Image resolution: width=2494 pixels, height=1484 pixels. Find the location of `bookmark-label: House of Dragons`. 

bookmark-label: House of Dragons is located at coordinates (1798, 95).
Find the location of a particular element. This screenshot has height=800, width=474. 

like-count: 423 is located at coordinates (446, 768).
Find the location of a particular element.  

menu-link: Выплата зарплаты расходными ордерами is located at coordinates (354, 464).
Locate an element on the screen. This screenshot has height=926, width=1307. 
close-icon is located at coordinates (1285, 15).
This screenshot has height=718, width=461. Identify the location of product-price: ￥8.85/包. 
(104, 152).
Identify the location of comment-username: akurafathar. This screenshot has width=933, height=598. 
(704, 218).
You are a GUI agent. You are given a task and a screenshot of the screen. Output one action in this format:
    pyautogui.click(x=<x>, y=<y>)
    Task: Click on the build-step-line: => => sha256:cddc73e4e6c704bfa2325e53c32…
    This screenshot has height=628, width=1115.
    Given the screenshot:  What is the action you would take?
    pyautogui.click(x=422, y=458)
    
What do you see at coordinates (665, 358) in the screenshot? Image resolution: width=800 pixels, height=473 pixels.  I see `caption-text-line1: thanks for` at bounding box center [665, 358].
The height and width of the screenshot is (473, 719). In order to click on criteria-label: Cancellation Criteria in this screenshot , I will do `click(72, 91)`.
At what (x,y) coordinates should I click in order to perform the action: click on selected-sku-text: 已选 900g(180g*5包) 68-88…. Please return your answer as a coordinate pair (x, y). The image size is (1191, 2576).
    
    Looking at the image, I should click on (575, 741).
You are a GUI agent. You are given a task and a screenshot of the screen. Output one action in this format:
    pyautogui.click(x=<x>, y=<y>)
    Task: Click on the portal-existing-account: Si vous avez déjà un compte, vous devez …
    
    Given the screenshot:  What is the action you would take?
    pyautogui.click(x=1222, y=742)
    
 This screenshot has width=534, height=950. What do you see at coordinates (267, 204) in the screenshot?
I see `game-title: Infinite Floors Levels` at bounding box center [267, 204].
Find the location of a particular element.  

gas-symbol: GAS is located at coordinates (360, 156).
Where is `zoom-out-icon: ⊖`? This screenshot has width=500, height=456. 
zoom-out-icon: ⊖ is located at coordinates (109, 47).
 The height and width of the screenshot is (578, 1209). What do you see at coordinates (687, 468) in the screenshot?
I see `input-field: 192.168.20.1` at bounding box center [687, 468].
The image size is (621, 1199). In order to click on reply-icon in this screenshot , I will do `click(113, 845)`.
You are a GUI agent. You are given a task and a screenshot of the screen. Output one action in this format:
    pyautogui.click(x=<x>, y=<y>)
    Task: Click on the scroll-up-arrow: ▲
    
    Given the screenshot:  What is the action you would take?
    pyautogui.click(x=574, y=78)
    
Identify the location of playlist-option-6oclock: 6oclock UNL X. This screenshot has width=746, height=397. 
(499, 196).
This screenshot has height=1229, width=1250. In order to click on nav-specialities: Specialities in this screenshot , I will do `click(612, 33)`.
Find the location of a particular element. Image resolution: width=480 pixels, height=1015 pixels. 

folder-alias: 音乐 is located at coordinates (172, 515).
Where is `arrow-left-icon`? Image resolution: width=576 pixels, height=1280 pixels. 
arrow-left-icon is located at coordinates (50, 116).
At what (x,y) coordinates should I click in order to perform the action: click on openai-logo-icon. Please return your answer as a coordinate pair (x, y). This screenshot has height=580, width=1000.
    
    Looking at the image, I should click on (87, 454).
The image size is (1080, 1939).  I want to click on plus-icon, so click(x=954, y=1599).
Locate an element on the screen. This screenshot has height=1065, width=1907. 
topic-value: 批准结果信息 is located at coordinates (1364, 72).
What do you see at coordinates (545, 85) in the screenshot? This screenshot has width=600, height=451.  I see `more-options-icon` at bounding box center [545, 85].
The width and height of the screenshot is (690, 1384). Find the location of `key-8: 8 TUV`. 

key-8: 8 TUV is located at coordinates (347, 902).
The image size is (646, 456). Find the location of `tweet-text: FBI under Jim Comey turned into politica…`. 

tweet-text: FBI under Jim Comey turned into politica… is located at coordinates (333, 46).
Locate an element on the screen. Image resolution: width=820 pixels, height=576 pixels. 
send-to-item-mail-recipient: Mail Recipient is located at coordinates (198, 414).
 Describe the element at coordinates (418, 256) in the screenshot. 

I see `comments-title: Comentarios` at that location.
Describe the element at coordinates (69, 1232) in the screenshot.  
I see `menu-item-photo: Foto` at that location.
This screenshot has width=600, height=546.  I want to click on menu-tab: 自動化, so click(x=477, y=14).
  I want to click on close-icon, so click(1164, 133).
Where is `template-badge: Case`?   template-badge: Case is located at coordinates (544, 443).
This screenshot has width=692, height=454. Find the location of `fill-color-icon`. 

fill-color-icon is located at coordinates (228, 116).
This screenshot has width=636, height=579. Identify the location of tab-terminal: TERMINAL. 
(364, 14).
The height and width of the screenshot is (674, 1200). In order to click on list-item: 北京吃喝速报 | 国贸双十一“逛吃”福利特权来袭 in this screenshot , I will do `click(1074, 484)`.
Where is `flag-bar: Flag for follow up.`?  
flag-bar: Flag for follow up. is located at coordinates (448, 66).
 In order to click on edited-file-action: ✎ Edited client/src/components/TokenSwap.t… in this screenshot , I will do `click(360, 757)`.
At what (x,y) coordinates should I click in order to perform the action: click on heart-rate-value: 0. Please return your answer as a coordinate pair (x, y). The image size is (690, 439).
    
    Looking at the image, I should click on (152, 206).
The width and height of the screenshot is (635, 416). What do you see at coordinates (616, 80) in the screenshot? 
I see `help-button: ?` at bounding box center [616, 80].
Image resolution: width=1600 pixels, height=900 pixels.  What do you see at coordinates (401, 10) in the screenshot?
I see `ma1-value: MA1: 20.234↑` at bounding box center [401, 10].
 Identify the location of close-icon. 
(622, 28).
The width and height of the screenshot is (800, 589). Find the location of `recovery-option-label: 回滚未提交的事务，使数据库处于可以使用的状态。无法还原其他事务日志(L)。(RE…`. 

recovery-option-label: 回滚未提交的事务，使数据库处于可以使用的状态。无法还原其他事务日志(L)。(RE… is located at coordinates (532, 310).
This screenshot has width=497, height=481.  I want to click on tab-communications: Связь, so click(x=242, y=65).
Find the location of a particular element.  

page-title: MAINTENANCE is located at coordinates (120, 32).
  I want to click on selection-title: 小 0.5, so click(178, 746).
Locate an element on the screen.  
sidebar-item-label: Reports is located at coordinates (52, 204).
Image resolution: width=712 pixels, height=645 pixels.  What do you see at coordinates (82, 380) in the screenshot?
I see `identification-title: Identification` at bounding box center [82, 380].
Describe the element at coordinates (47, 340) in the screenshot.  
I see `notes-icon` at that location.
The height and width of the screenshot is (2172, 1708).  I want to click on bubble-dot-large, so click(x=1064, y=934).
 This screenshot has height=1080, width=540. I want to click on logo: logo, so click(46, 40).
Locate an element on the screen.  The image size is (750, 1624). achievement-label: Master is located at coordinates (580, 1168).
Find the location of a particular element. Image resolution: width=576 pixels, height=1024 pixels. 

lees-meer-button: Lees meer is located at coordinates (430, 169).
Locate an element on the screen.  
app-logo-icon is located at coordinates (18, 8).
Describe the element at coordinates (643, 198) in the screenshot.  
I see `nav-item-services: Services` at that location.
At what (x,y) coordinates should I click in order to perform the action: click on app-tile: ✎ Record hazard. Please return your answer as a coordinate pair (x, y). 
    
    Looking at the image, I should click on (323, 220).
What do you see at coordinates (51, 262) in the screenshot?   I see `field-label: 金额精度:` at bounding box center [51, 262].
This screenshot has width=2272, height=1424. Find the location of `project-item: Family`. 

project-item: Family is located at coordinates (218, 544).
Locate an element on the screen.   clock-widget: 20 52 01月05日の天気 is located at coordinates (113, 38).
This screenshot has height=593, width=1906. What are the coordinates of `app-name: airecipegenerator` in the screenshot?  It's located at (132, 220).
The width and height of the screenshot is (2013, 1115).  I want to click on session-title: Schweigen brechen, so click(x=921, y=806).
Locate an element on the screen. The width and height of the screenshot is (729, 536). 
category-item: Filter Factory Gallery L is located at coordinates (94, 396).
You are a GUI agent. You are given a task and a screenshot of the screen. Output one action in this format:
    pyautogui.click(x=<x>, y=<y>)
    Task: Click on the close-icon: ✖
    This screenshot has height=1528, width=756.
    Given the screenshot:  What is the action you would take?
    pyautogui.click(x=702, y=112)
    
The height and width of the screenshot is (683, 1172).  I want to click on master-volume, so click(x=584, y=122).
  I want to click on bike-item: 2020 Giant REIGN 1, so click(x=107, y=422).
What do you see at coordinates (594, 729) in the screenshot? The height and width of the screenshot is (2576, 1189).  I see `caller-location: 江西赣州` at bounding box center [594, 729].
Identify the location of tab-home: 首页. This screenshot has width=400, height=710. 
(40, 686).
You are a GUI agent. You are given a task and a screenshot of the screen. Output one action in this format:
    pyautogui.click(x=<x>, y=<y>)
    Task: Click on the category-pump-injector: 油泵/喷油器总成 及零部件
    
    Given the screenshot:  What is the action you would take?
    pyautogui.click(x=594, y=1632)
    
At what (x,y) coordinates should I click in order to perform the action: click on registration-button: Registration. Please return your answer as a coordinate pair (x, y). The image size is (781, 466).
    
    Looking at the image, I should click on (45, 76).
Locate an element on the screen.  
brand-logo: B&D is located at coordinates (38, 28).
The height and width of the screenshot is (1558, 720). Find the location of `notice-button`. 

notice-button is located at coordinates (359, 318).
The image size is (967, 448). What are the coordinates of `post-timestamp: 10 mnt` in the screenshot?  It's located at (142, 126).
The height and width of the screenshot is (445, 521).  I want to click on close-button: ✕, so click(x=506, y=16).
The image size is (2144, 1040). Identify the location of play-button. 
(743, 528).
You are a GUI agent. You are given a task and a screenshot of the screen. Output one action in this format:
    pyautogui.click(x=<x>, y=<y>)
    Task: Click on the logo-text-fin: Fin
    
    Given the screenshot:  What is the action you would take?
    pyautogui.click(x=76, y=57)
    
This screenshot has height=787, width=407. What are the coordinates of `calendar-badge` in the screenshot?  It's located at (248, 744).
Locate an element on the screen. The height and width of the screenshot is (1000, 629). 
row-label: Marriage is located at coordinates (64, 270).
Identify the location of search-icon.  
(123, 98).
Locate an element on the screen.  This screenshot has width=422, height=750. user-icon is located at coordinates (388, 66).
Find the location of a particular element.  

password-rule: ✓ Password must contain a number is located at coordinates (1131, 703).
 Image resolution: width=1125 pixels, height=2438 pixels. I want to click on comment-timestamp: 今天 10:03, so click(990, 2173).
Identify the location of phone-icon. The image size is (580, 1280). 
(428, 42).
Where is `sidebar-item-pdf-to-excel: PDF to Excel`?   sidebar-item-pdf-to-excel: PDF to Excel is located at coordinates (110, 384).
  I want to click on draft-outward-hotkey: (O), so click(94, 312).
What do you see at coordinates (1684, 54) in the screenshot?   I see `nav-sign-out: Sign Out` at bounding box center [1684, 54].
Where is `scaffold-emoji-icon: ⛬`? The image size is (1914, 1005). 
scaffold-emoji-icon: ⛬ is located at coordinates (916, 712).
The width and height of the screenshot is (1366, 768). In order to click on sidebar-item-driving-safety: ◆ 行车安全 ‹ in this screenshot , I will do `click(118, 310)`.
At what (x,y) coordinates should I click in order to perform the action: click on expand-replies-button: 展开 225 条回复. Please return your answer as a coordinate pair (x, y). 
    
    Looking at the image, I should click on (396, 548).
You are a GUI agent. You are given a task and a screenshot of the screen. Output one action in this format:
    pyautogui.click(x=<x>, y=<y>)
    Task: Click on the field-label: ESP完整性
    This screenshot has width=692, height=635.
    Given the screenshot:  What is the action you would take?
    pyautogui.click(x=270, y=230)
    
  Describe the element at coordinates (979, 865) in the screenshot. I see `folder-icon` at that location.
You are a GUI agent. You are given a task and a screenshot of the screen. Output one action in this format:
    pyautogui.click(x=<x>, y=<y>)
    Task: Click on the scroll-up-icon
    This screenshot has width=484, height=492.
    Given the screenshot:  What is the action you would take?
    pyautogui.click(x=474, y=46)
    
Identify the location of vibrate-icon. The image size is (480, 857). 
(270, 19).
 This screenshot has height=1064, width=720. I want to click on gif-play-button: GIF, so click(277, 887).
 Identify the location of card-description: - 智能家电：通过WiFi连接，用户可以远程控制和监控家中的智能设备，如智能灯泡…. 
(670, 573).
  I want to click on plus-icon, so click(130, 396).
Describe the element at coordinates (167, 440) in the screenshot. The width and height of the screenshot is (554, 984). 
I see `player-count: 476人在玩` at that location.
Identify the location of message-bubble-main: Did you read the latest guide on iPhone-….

What to work on
Find every line above that contains the word "House", and copy each one out. Case counts.

Solved problem
Image resolution: width=2494 pixels, height=1484 pixels. Find the location of `bookmark-label: House of Dragons`. 
bookmark-label: House of Dragons is located at coordinates (1798, 95).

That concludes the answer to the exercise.